Here is an image showing how "race realists" and "anti-race realists" view human biological variation:
The first shows a genetic continua, with relatively abrupt, or sharp breaks between local populations. The second agrees with the first, but adds sharp breaks between each continent (groups of populations as races) and imposes a hierarchical clustering, e.g. each local population falling into a much larger regional grouping (race).
I would consider myself to be a race realist and yet my races can be cut from a continuum. Steve Sailer and Michael Levin, two other self-described realists, allow for the same. Obviously different meanings of "realism" are afloat. For clarity, we can simply call your type "Krom-race realism". I have already noted my problems with this:
1) Historically intraspecific races were not thought this way. Discontinuities evidenced species, continuities races.

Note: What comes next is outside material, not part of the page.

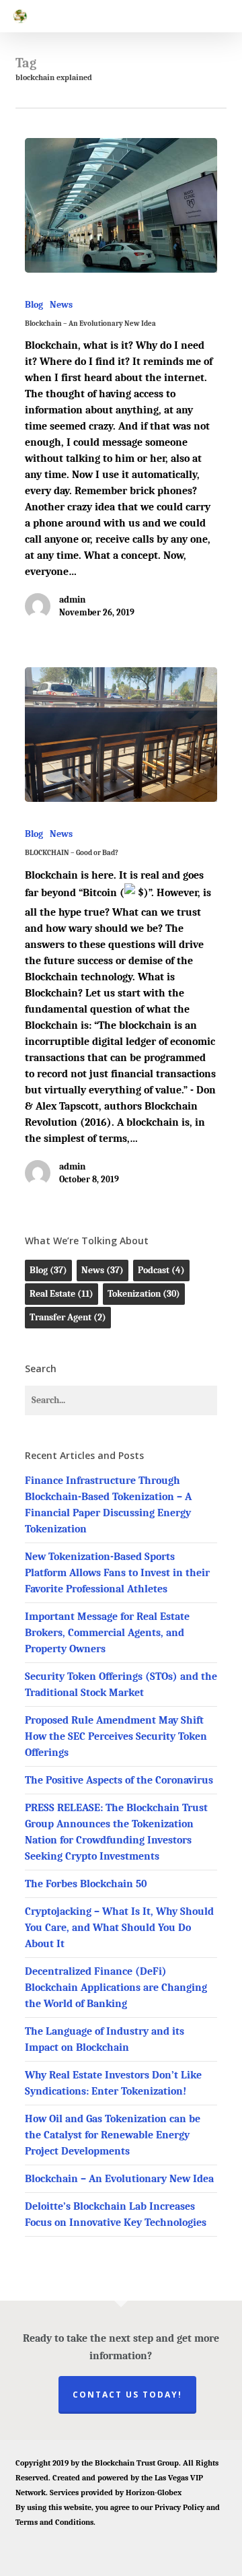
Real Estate (61, 1293)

2) Presently, many self-proclaimed "race realists" do not have a problem with continuities.
3) Presently, taxa subspecies can be cut from continua.
You add another:
I don't really like the term "race realism" because it implies an ontological position. Instead the race dispute in biology is whether race as a concept is an accurate or productive (useful) way to describe/capture human biological variation, not whether race "exists" or is "real".
I actually employ "realism" in an ontological sense. You do not. What I mean is that "the concept references something in nature". What you mean is that "that which is referenced, at least when it comes to humans, is worth my attention".

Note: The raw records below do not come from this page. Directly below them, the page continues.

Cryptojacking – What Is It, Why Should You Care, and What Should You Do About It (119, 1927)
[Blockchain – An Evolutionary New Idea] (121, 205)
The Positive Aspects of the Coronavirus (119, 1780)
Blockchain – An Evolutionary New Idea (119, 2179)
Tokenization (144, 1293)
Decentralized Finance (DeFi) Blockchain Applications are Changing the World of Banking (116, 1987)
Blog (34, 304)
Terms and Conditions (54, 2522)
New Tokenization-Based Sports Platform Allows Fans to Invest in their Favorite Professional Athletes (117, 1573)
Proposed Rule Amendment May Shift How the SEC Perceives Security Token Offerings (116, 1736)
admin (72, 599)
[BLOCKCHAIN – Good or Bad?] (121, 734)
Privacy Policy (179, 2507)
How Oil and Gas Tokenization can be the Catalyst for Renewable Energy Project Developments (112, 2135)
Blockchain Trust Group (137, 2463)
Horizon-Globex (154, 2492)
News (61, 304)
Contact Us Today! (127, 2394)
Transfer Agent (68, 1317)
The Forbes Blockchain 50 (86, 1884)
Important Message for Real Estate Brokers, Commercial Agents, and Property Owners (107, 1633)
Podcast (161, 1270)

Maybe you should call "Krom-race realism" something else. Do you at least apply the formulation consistently? If climatic zones run seamlessly into one another are they not real. Are clines (i.e., character gradients) by definition also not real? Or do races alone need to show "abrupt, or sharp" breaks to be "real"? Why?
This is philosophy not science. The debate about race and 'natural kinds' has no relevance to biology.
I don't care for the "nature kind" nonsense either. It adds no clarity to the discussion. The concept of "natural division", however, does -- since the distinction between natural and artificial division is pretty clear and well understood in biology.
Can you show anything exists?
Yes, if you define "exists" in a way that allows you to show this. I do this in my section I. By this ontology, for example, dinosaurs don't exist because while the concept is biologically coherent no referent is currently to be found.